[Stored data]
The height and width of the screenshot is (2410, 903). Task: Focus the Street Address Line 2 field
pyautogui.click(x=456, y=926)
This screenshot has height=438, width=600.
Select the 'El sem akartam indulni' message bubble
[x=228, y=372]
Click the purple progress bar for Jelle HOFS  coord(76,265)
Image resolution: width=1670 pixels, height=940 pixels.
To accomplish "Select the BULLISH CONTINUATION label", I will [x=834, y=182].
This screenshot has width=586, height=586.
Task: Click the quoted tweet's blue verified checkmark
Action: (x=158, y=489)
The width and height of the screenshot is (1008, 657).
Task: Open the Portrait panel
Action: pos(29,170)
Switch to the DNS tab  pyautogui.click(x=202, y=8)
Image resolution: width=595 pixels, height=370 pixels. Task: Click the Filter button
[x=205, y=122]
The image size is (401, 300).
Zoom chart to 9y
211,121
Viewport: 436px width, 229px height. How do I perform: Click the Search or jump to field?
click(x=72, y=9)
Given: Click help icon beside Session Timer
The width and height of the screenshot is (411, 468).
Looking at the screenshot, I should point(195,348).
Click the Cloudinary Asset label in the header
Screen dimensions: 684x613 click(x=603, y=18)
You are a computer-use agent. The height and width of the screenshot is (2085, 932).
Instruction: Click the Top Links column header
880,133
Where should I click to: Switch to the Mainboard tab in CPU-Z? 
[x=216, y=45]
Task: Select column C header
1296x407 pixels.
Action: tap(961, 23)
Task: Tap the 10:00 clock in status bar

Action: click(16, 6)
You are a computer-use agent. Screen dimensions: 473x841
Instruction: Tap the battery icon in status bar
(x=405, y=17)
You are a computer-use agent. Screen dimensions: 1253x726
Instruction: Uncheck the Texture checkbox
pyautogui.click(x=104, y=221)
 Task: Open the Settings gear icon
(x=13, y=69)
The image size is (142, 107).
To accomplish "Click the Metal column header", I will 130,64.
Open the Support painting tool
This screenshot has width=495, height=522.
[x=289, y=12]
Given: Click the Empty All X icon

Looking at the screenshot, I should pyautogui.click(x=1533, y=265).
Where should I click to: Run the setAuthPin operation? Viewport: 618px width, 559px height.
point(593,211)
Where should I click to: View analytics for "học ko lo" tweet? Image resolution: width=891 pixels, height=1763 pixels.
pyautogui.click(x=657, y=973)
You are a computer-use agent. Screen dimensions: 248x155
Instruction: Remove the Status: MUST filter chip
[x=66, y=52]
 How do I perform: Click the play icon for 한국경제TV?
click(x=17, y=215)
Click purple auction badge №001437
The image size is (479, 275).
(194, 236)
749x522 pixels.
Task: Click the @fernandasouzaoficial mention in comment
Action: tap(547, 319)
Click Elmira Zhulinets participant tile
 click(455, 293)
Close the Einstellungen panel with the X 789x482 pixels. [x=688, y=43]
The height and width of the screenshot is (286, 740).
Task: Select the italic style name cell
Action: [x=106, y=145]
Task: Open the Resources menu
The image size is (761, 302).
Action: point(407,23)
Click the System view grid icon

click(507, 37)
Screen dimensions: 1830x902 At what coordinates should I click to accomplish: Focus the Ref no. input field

● **Problem details**: Keeping every word as it is, repeat all of the records.

● **Solution to the exercise**:
The height and width of the screenshot is (2410, 903). Task: Focus the Street Address Line 2 field
pyautogui.click(x=456, y=926)
This screenshot has height=438, width=600.
Select the 'El sem akartam indulni' message bubble
[x=228, y=372]
Click the purple progress bar for Jelle HOFS  coord(76,265)
Image resolution: width=1670 pixels, height=940 pixels.
To accomplish "Select the BULLISH CONTINUATION label", I will [x=834, y=182].
This screenshot has width=586, height=586.
Task: Click the quoted tweet's blue verified checkmark
Action: (x=158, y=489)
The width and height of the screenshot is (1008, 657).
Task: Open the Portrait panel
Action: pos(29,170)
Switch to the DNS tab  pyautogui.click(x=202, y=8)
Image resolution: width=595 pixels, height=370 pixels. Task: Click the Filter button
[x=205, y=122]
The image size is (401, 300).
Zoom chart to 9y
211,121
Viewport: 436px width, 229px height. How do I perform: Click the Search or jump to field?
click(x=72, y=9)
Given: Click help icon beside Session Timer
The width and height of the screenshot is (411, 468).
Looking at the screenshot, I should point(195,348).
Click the Cloudinary Asset label in the header
Screen dimensions: 684x613 click(x=603, y=18)
You are a computer-use agent. The height and width of the screenshot is (2085, 932).
Instruction: Click the Top Links column header
880,133
Where should I click to: Switch to the Mainboard tab in CPU-Z? 
[x=216, y=45]
Task: Select column C header
1296x407 pixels.
Action: tap(961, 23)
Task: Tap the 10:00 clock in status bar

Action: click(16, 6)
You are a computer-use agent. Screen dimensions: 473x841
Instruction: Tap the battery icon in status bar
(x=405, y=17)
You are a computer-use agent. Screen dimensions: 1253x726
Instruction: Uncheck the Texture checkbox
pyautogui.click(x=104, y=221)
 Task: Open the Settings gear icon
(x=13, y=69)
The image size is (142, 107).
To accomplish "Click the Metal column header", I will 130,64.
Open the Support painting tool
This screenshot has width=495, height=522.
[x=289, y=12]
Given: Click the Empty All X icon

Looking at the screenshot, I should pyautogui.click(x=1533, y=265).
Where should I click to: Run the setAuthPin operation? Viewport: 618px width, 559px height.
point(593,211)
Where should I click to: View analytics for "học ko lo" tweet? Image resolution: width=891 pixels, height=1763 pixels.
pyautogui.click(x=657, y=973)
You are a computer-use agent. Screen dimensions: 248x155
Instruction: Remove the Status: MUST filter chip
[x=66, y=52]
 How do I perform: Click the play icon for 한국경제TV?
click(x=17, y=215)
Click purple auction badge №001437
The image size is (479, 275).
(194, 236)
749x522 pixels.
Task: Click the @fernandasouzaoficial mention in comment
Action: tap(547, 319)
Click Elmira Zhulinets participant tile
 click(455, 293)
Close the Einstellungen panel with the X 789x482 pixels. [x=688, y=43]
The height and width of the screenshot is (286, 740).
Task: Select the italic style name cell
Action: [x=106, y=145]
Task: Open the Resources menu
The image size is (761, 302).
Action: point(407,23)
Click the System view grid icon

click(507, 37)
Screen dimensions: 1830x902 At what coordinates should I click to accomplish: Focus the Ref no. input field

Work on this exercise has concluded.